### [YOUR INSTRUCTIONS]
Once the line containing "Where should I click to: Open the juhe.cn" is found in the entries below, reproduce it and every line after it, stopping at and including the line containing "Open the three-dot more options button"; reproduce nothing else, and keep each line exact.

[MATERIAL FOR THIS EXERCISE]

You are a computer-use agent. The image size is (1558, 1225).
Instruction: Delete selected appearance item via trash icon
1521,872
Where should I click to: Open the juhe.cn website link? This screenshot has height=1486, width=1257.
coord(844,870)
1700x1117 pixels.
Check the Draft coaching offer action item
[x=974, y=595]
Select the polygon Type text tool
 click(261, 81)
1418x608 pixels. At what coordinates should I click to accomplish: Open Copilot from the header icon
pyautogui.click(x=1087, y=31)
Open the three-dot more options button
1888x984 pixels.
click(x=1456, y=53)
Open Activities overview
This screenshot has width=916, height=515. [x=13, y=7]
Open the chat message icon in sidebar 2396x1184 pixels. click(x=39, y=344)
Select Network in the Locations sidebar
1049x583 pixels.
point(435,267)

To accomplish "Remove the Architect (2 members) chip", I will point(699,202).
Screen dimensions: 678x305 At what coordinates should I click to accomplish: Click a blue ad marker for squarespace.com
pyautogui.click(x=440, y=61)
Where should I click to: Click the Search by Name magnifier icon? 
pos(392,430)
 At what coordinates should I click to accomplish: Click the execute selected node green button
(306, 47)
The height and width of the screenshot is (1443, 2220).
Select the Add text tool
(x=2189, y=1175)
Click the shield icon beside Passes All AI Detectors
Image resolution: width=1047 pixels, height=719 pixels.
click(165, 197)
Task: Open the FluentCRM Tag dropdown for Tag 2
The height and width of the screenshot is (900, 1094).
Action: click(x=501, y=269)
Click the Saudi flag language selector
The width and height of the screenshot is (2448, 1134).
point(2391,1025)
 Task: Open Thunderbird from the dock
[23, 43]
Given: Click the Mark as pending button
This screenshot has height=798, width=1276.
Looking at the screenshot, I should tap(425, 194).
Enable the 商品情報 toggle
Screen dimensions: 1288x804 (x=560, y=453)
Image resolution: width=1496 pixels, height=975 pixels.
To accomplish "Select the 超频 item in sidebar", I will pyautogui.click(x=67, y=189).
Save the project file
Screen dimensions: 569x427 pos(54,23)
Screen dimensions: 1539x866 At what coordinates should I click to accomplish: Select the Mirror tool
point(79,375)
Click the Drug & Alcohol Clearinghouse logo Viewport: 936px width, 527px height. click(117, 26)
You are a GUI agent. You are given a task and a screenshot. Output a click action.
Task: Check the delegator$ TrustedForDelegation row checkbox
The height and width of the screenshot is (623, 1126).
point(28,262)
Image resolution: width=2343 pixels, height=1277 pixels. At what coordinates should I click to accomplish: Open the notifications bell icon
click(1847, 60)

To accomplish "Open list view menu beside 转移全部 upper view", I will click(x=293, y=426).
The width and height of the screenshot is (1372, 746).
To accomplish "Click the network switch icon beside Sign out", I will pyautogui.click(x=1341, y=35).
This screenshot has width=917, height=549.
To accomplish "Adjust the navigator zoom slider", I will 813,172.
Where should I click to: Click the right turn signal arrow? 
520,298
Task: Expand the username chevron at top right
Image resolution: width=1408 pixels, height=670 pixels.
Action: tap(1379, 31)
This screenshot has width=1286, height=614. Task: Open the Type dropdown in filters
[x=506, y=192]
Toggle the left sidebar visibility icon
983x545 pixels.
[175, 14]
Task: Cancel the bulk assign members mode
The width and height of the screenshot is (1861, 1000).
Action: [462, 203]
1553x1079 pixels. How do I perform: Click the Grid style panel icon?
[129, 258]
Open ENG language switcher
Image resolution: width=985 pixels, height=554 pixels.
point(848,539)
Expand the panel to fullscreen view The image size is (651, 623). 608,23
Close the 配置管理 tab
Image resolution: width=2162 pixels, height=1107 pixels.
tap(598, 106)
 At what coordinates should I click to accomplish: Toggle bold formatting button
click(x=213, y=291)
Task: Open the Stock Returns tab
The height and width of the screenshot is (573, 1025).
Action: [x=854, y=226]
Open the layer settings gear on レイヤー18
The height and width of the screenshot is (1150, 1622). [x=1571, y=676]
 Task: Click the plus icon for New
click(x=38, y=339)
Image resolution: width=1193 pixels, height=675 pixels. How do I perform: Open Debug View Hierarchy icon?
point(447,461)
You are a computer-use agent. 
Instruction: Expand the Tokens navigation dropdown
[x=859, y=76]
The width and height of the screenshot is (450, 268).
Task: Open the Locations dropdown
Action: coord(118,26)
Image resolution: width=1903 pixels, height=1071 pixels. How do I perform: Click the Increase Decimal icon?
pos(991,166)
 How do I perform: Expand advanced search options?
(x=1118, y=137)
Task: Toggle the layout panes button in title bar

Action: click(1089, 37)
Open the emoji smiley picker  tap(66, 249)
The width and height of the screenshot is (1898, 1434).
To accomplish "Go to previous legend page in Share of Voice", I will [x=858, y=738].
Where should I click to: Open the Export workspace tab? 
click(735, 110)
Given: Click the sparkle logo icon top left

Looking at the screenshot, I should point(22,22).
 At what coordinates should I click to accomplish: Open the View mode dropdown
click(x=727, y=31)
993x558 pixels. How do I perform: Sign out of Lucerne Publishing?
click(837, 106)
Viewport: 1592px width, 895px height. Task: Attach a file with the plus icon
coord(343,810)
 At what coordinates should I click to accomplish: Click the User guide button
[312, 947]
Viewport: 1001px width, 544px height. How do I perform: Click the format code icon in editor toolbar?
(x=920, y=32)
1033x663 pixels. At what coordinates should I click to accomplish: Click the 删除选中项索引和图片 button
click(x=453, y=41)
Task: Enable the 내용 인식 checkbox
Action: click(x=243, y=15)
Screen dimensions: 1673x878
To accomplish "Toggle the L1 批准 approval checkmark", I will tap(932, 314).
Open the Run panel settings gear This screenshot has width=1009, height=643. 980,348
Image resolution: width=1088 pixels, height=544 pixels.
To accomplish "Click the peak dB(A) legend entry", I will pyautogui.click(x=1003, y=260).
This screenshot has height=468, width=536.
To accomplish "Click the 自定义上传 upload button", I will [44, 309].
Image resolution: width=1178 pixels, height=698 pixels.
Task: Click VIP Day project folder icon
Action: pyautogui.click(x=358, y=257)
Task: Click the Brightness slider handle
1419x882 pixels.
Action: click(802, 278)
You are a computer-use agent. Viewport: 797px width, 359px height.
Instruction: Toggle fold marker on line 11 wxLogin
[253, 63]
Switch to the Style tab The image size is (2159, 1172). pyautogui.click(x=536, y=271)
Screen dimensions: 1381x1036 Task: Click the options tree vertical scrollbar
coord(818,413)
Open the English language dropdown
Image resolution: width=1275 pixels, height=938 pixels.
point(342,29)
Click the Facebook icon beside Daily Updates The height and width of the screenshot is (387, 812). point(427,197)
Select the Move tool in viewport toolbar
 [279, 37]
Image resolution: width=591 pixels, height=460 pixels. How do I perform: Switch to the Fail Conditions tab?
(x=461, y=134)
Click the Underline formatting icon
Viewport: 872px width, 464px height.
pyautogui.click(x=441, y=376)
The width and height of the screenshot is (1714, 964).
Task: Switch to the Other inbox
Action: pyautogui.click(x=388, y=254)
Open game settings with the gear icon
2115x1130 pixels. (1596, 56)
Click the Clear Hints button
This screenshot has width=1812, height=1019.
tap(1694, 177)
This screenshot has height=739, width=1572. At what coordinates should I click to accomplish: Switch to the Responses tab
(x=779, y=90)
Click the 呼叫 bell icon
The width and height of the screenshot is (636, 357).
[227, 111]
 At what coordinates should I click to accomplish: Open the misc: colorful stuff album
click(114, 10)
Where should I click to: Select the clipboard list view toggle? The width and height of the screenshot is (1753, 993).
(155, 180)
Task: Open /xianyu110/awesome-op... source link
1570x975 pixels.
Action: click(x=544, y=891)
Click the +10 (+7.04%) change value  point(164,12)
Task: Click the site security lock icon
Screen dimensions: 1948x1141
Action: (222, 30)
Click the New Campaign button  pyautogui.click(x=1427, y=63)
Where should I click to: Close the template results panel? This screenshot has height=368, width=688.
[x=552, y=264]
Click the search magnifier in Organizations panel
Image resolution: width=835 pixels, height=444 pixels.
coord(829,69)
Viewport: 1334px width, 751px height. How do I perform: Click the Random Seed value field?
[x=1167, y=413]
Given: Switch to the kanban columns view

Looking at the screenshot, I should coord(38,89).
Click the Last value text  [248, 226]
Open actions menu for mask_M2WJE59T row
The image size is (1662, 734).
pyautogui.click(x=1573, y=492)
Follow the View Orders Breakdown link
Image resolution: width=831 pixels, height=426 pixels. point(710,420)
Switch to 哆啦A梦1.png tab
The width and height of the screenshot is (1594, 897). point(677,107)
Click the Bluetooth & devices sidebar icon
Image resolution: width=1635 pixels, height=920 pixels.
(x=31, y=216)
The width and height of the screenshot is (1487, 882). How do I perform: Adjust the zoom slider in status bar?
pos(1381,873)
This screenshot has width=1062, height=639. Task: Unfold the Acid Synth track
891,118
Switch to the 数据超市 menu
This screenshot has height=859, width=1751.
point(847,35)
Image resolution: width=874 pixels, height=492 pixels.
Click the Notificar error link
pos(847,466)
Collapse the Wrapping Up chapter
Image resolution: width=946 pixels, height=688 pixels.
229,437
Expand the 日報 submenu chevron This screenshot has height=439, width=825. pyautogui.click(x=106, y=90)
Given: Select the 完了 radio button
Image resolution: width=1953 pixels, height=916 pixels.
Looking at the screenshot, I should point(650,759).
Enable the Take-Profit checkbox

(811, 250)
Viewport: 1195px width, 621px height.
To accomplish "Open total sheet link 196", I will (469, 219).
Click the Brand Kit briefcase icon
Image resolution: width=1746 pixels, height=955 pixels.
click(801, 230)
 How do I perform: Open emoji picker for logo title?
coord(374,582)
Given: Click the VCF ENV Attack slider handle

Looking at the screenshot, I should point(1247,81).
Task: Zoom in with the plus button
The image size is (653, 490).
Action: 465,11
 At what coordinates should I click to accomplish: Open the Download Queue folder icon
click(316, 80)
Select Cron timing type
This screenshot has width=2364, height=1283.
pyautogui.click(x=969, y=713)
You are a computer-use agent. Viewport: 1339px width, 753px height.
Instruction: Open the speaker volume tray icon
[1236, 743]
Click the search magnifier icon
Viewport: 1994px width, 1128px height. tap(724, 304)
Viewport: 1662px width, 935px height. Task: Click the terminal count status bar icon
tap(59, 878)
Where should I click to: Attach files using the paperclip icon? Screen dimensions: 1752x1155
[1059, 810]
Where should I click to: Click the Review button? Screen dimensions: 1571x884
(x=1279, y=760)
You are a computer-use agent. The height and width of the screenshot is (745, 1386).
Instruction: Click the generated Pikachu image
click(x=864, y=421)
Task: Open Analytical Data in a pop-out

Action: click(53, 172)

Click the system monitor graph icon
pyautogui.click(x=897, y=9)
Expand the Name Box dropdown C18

[/MATERIAL FOR THIS EXERCISE]

### [EXERCISE RESPONSE]
Where should I click to: Open the juhe.cn website link? This screenshot has height=1486, width=1257.
coord(844,870)
1700x1117 pixels.
Check the Draft coaching offer action item
[x=974, y=595]
Select the polygon Type text tool
 click(261, 81)
1418x608 pixels. At what coordinates should I click to accomplish: Open Copilot from the header icon
pyautogui.click(x=1087, y=31)
Open the three-dot more options button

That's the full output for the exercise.